═════ EXCERPTED PASSAGE

Can someone help me with these problems.

[j9vo2]

(1.) given f(x) = 4 + 3x - x ^ 2, find and simplify f(a+h) - f(a) I have no idea how to even begin this one.


(2.) this one is absolute value: |8-q| = |q +19|.. I tried to figure this one out and I got -11/2.. is this correct? the other two options were.. no solution, or -11/2, 0


(3.) 16 <= (less than or equal to) |2x-3| + 9. The answer I got for this one was
X <+ -2 AND x >= 5.. or should it be X <= -2 OR x > = 5

Thanks so much

 

[tkhunny]

(1.) given f(x) = 4 + 3x - x ^ 2, find and simplify f(a+h) - f(a) I have no idea how to even begin this one.

Sorry, but I simply dont believe that. What does the notation, f(x) mean? Substitute and go!!!

f(a) = 4 + 3a - a ^ 2
f(a+h) = 4 + 3(a+h) - (a+h) ^ 2

Now what?

 

[Mrspi]

(
(2.) this one is absolute value: |8-q| = |q +19|.. I tried to figure this one out and I got -11/2.. is this correct? the other two options were.. no solution, or -11/2, 0


(3.) 16 <= (less than or equal to) |2x-3| + 9. The answer I got for this one was
X <+ -2 AND x >= 5.. or should it be X <= -2 OR x > = 5

Thanks so much

For #2:

If |a| = |b|, then a^2 = b^2
Since |8 - q| = |q + 19|, it must be true that
(8 - q)<SUP>2</SUP> = (q + 19)<SUP>2</SUP>

Square each of the binomials and solve for q. Question....did you check the answer you got?? You should be able to determine for yourself whether your answer is correct.

══════════
═════ RECORD EXCERPTS

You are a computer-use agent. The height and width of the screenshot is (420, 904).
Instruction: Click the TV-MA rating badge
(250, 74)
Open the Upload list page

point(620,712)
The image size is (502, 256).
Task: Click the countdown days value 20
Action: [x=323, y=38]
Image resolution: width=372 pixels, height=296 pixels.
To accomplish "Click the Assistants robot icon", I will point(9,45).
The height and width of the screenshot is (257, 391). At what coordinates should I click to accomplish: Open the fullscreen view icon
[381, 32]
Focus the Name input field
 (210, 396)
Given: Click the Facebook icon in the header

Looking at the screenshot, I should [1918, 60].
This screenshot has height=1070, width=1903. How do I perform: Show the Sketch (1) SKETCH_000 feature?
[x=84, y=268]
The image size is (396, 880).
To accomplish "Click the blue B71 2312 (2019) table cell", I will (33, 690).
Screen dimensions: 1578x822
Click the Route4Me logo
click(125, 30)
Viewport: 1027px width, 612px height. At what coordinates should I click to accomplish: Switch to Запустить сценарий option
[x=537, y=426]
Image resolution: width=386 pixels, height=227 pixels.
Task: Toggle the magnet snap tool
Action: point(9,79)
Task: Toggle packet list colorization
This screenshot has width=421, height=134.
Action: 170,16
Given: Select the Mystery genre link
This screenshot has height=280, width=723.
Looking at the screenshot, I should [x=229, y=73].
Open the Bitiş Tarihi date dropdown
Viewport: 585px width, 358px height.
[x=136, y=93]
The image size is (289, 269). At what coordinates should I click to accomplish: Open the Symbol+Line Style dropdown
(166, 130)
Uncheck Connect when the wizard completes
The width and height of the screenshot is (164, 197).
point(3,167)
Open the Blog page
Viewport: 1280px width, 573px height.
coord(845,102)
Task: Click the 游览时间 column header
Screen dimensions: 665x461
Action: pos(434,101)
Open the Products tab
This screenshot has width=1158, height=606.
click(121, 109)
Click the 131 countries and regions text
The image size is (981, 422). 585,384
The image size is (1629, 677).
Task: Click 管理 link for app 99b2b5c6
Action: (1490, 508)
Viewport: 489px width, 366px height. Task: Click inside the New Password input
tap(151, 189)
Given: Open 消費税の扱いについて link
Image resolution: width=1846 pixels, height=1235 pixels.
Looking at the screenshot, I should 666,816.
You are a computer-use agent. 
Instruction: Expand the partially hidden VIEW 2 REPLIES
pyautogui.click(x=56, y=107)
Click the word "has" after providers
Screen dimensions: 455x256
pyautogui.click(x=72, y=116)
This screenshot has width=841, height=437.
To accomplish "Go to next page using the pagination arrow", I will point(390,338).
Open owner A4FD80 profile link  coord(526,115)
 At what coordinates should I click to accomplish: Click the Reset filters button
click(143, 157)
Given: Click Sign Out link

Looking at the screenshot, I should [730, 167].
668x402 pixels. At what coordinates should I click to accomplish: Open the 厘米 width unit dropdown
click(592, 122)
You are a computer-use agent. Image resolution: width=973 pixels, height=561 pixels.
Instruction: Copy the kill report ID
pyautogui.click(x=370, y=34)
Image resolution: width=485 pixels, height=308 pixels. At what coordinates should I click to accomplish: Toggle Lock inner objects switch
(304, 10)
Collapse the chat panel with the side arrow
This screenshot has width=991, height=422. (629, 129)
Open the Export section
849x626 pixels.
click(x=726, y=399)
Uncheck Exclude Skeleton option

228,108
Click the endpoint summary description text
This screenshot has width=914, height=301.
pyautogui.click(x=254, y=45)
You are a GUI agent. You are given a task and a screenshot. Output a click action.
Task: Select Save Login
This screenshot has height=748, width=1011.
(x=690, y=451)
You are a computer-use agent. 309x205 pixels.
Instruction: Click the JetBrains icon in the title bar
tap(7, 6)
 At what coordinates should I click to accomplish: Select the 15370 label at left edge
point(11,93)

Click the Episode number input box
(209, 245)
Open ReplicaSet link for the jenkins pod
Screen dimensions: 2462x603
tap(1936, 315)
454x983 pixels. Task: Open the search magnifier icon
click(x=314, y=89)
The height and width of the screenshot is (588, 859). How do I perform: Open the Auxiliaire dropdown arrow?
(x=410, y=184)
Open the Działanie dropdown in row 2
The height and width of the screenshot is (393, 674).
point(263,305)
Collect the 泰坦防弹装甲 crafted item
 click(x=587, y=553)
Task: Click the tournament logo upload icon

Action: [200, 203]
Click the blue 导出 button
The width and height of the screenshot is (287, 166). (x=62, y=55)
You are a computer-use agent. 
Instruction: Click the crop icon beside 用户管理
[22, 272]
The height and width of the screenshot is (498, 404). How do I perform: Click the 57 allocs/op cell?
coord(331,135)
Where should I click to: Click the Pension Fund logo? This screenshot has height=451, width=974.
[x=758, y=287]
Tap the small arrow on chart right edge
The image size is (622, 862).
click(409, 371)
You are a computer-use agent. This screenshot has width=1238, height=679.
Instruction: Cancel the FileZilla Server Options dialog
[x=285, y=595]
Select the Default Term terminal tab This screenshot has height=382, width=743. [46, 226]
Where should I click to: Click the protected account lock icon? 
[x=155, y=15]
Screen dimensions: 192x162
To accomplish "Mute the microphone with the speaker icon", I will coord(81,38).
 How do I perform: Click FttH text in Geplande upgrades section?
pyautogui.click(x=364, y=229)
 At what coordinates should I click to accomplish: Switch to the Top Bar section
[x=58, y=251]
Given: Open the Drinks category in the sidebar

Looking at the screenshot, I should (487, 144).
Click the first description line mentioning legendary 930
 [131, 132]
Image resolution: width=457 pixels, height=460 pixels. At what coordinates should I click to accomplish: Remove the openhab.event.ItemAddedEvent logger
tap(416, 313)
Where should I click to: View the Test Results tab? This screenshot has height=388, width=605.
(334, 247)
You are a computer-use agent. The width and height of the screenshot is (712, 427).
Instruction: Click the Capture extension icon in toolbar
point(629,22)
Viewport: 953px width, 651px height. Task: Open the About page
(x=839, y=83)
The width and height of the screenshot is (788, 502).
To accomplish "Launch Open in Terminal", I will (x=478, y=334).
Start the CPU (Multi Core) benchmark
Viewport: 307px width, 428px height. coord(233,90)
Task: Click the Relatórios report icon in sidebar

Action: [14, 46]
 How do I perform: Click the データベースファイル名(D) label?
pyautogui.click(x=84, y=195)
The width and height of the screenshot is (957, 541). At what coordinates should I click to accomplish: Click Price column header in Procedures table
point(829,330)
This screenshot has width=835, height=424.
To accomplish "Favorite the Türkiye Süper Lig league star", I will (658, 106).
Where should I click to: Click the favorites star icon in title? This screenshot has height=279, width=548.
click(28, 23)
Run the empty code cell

══════════

### EXERCISE SET
[A] Repeat the portion of the algebra forum thread between "Square each of" and "answer is correct.", inclusive.
[B] Format the lines of the listing between the lines holding "Where should I click to: Click the protected" and "[x=58, y=251]", inclusive, as a numbered list, leaving out any blank lines.

### ANSWERS BELOW
[A]
Square each of the binomials and solve for q. Question....did you check the answer you got?? You should be able to determine for yourself whether your answer is correct.

[B]
1. Where should I click to: Click the protected account lock icon? 
2. [x=155, y=15]
3. Screen dimensions: 192x162
4. To accomplish "Mute the microphone with the speaker icon", I will coord(81,38).
5.  How do I perform: Click FttH text in Geplande upgrades section?
6. pyautogui.click(x=364, y=229)
7.  At what coordinates should I click to accomplish: Switch to the Top Bar section
8. [x=58, y=251]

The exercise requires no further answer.